Could you give every line of the records below as a Markdown table, with the row number under "Row" and the line itself under "Line", skipping blank lines?

> _Supplied data_:
## begin

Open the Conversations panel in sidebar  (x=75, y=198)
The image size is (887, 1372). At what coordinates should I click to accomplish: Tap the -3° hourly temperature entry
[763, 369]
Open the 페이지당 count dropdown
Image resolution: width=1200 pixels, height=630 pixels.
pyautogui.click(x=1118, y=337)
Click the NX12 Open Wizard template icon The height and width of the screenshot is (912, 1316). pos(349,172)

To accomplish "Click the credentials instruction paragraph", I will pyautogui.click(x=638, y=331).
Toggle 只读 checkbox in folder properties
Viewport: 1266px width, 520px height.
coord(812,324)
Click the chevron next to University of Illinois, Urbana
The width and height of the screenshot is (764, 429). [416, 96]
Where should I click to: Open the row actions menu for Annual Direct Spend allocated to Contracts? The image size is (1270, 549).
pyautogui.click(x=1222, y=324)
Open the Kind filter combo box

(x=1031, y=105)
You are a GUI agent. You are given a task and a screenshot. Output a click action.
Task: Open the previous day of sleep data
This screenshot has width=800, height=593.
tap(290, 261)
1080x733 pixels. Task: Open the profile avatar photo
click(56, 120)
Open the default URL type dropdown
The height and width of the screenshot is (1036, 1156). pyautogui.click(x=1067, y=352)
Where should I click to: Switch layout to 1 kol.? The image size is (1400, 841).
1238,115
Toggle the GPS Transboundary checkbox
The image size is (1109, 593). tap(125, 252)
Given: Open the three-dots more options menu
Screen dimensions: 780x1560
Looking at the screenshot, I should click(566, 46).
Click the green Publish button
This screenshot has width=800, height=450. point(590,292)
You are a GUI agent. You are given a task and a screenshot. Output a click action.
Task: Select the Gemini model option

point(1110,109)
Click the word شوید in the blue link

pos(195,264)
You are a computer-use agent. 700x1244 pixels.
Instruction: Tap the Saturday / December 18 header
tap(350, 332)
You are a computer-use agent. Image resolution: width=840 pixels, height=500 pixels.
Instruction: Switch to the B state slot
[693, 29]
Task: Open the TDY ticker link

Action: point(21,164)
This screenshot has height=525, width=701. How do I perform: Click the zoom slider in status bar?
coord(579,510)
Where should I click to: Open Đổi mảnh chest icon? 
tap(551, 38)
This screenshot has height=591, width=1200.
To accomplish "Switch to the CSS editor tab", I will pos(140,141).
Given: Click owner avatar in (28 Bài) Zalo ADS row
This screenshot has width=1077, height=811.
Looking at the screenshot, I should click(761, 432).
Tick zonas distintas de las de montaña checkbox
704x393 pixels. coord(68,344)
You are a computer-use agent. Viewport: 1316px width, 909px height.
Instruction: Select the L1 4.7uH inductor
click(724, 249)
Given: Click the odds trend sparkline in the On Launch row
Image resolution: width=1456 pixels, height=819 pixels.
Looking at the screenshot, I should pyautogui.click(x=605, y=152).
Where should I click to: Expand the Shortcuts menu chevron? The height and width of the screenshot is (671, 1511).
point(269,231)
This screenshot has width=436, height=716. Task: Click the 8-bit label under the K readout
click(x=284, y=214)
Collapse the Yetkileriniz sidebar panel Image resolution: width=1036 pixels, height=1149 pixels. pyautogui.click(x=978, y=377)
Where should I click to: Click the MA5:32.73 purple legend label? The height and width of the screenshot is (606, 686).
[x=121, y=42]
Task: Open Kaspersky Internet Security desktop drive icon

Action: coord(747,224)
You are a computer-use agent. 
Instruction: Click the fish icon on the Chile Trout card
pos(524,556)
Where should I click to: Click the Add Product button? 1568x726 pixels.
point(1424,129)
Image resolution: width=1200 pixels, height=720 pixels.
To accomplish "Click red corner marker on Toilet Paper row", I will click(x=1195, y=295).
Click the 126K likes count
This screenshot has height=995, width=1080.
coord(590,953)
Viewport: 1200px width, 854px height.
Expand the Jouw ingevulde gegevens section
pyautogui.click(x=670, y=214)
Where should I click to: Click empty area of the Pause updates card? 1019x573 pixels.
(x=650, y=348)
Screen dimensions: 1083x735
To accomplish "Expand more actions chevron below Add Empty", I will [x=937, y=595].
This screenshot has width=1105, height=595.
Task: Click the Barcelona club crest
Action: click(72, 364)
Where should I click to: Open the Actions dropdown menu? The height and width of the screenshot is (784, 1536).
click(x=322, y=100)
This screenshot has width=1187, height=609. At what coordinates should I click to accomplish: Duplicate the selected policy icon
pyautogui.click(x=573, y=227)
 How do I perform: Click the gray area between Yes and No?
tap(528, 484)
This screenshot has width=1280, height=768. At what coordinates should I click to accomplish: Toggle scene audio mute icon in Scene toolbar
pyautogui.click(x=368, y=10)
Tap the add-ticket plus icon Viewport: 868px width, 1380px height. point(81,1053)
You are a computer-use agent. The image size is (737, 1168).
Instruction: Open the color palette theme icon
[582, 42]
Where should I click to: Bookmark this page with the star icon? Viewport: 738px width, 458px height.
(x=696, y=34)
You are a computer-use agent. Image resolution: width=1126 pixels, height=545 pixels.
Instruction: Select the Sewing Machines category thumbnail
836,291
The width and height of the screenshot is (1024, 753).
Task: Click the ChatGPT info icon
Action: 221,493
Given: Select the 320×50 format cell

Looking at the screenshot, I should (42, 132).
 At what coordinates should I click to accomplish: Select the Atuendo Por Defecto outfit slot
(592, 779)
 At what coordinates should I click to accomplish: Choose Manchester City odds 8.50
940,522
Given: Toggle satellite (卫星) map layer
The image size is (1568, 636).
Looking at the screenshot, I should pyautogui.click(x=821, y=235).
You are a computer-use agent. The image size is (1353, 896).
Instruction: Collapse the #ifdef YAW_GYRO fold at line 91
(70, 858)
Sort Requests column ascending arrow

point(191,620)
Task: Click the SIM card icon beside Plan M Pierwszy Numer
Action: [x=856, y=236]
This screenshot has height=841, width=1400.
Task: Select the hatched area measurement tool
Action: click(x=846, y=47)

## end

> _Output_:
| Row | Line |
|---|---|
| 1 | Open the Conversations panel in sidebar  (x=75, y=198) |
| 2 | The image size is (887, 1372). At what coordinates should I click to accomplish: Tap the -3° hourly temperature entry |
| 3 | [763, 369] |
| 4 | Open the 페이지당 count dropdown |
| 5 | Image resolution: width=1200 pixels, height=630 pixels. |
| 6 | pyautogui.click(x=1118, y=337) |
| 7 | Click the NX12 Open Wizard template icon The height and width of the screenshot is (912, 1316). pos(349,172) |
| 8 | To accomplish "Click the credentials instruction paragraph", I will pyautogui.click(x=638, y=331). |
| 9 | Toggle 只读 checkbox in folder properties |
| 10 | Viewport: 1266px width, 520px height. |
| 11 | coord(812,324) |
| 12 | Click the chevron next to University of Illinois, Urbana |
| 13 | The width and height of the screenshot is (764, 429). [416, 96] |
| 14 | Where should I click to: Open the row actions menu for Annual Direct Spend allocated to Contracts? The image size is (1270, 549). |
| 15 | pyautogui.click(x=1222, y=324) |
| 16 | Open the Kind filter combo box |
| 17 | (x=1031, y=105) |
| 18 | You are a GUI agent. You are given a task and a screenshot. Output a click action. |
| 19 | Task: Open the previous day of sleep data |
| 20 | This screenshot has width=800, height=593. |
| 21 | tap(290, 261) |
| 22 | 1080x733 pixels. Task: Open the profile avatar photo |
| 23 | click(56, 120) |
| 24 | Open the default URL type dropdown |
| 25 | The height and width of the screenshot is (1036, 1156). pyautogui.click(x=1067, y=352) |
| 26 | Where should I click to: Switch layout to 1 kol.? The image size is (1400, 841). |
| 27 | 1238,115 |
| 28 | Toggle the GPS Transboundary checkbox |
| 29 | The image size is (1109, 593). tap(125, 252) |
| 30 | Given: Open the three-dots more options menu |
| 31 | Screen dimensions: 780x1560 |
| 32 | Looking at the screenshot, I should click(566, 46). |
| 33 | Click the green Publish button |
| 34 | This screenshot has width=800, height=450. point(590,292) |
| 35 | You are a GUI agent. You are given a task and a screenshot. Output a click action. |
| 36 | Task: Select the Gemini model option |
| 37 | point(1110,109) |
| 38 | Click the word شوید in the blue link |
| 39 | pos(195,264) |
| 40 | You are a computer-use agent. 700x1244 pixels. |
| 41 | Instruction: Tap the Saturday / December 18 header |
| 42 | tap(350, 332) |
| 43 | You are a computer-use agent. Image resolution: width=840 pixels, height=500 pixels. |
| 44 | Instruction: Switch to the B state slot |
| 45 | [693, 29] |
| 46 | Task: Open the TDY ticker link |
| 47 | Action: point(21,164) |
| 48 | This screenshot has height=525, width=701. How do I perform: Click the zoom slider in status bar? |
| 49 | coord(579,510) |
| 50 | Where should I click to: Open Đổi mảnh chest icon?  |
| 51 | tap(551, 38) |
| 52 | This screenshot has height=591, width=1200. |
| 53 | To accomplish "Switch to the CSS editor tab", I will pos(140,141). |
| 54 | Given: Click owner avatar in (28 Bài) Zalo ADS row |
| 55 | This screenshot has width=1077, height=811. |
| 56 | Looking at the screenshot, I should click(761, 432). |
| 57 | Tick zonas distintas de las de montaña checkbox |
| 58 | 704x393 pixels. coord(68,344) |
| 59 | You are a computer-use agent. Viewport: 1316px width, 909px height. |
| 60 | Instruction: Select the L1 4.7uH inductor |
| 61 | click(724, 249) |
| 62 | Given: Click the odds trend sparkline in the On Launch row |
| 63 | Image resolution: width=1456 pixels, height=819 pixels. |
| 64 | Looking at the screenshot, I should pyautogui.click(x=605, y=152). |
| 65 | Where should I click to: Expand the Shortcuts menu chevron? The height and width of the screenshot is (671, 1511). |
| 66 | point(269,231) |
| 67 | This screenshot has width=436, height=716. Task: Click the 8-bit label under the K readout |
| 68 | click(x=284, y=214) |
| 69 | Collapse the Yetkileriniz sidebar panel Image resolution: width=1036 pixels, height=1149 pixels. pyautogui.click(x=978, y=377) |
| 70 | Where should I click to: Click the MA5:32.73 purple legend label? The height and width of the screenshot is (606, 686). |
| 71 | [x=121, y=42] |
| 72 | Task: Open Kaspersky Internet Security desktop drive icon |
| 73 | Action: coord(747,224) |
| 74 | You are a computer-use agent.  |
| 75 | Instruction: Click the fish icon on the Chile Trout card |
| 76 | pos(524,556) |
| 77 | Where should I click to: Click the Add Product button? 1568x726 pixels. |
| 78 | point(1424,129) |
| 79 | Image resolution: width=1200 pixels, height=720 pixels. |
| 80 | To accomplish "Click red corner marker on Toilet Paper row", I will click(x=1195, y=295). |
| 81 | Click the 126K likes count |
| 82 | This screenshot has height=995, width=1080. |
| 83 | coord(590,953) |
| 84 | Viewport: 1200px width, 854px height. |
| 85 | Expand the Jouw ingevulde gegevens section |
| 86 | pyautogui.click(x=670, y=214) |
| 87 | Where should I click to: Click empty area of the Pause updates card? 1019x573 pixels. |
| 88 | (x=650, y=348) |
| 89 | Screen dimensions: 1083x735 |
| 90 | To accomplish "Expand more actions chevron below Add Empty", I will [x=937, y=595]. |
| 91 | This screenshot has width=1105, height=595. |
| 92 | Task: Click the Barcelona club crest |
| 93 | Action: click(72, 364) |
| 94 | Where should I click to: Open the Actions dropdown menu? The height and width of the screenshot is (784, 1536). |
| 95 | click(x=322, y=100) |
| 96 | This screenshot has width=1187, height=609. At what coordinates should I click to accomplish: Duplicate the selected policy icon |
| 97 | pyautogui.click(x=573, y=227) |
| 98 |  How do I perform: Click the gray area between Yes and No? |
| 99 | tap(528, 484) |
| 100 | This screenshot has width=1280, height=768. At what coordinates should I click to accomplish: Toggle scene audio mute icon in Scene toolbar |
| 101 | pyautogui.click(x=368, y=10) |
| 102 | Tap the add-ticket plus icon Viewport: 868px width, 1380px height. point(81,1053) |
| 103 | You are a computer-use agent. The image size is (737, 1168). |
| 104 | Instruction: Open the color palette theme icon |
| 105 | [582, 42] |
| 106 | Where should I click to: Bookmark this page with the star icon? Viewport: 738px width, 458px height. |
| 107 | (x=696, y=34) |
| 108 | You are a computer-use agent. Image resolution: width=1126 pixels, height=545 pixels. |
| 109 | Instruction: Select the Sewing Machines category thumbnail |
| 110 | 836,291 |
| 111 | The width and height of the screenshot is (1024, 753). |
| 112 | Task: Click the ChatGPT info icon |
| 113 | Action: 221,493 |
| 114 | Given: Select the 320×50 format cell |
| 115 | Looking at the screenshot, I should (42, 132). |
| 116 |  At what coordinates should I click to accomplish: Select the Atuendo Por Defecto outfit slot |
| 117 | (592, 779) |
| 118 |  At what coordinates should I click to accomplish: Choose Manchester City odds 8.50 |
| 119 | 940,522 |
| 120 | Given: Toggle satellite (卫星) map layer |
| 121 | The image size is (1568, 636). |
| 122 | Looking at the screenshot, I should pyautogui.click(x=821, y=235). |
| 123 | You are a computer-use agent. The image size is (1353, 896). |
| 124 | Instruction: Collapse the #ifdef YAW_GYRO fold at line 91 |
| 125 | (70, 858) |
| 126 | Sort Requests column ascending arrow |
| 127 | point(191,620) |
| 128 | Task: Click the SIM card icon beside Plan M Pierwszy Numer |
| 129 | Action: [x=856, y=236] |
| 130 | This screenshot has height=841, width=1400. |
| 131 | Task: Select the hatched area measurement tool |
| 132 | Action: click(x=846, y=47) |